--- Problem requirements ---
Nothing but the lines below from the one with "The image size is (969, 647)." through the one with "Task: Click the fit-to-view camera icon" should be output, each exactly as given, and no pictures.

--- Data excerpts ---

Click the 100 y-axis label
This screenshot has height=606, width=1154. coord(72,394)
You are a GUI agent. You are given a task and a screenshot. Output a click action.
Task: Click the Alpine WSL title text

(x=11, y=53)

...

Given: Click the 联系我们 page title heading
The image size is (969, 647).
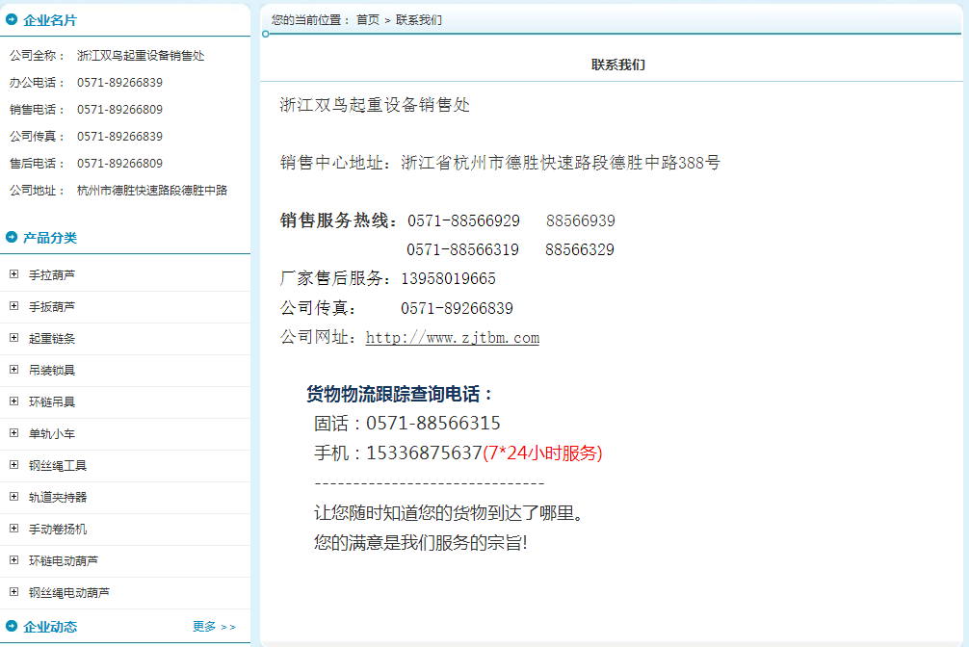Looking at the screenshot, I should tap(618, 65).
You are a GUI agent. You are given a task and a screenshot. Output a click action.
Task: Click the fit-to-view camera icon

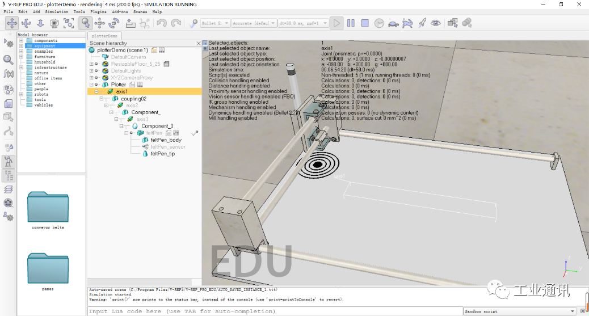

--- The completed task ---
The image size is (969, 647).
Looking at the screenshot, I should tap(618, 65).
You are a GUI agent. You are given a task and a screenshot. Output a click action.
Task: Click the fit-to-view camera icon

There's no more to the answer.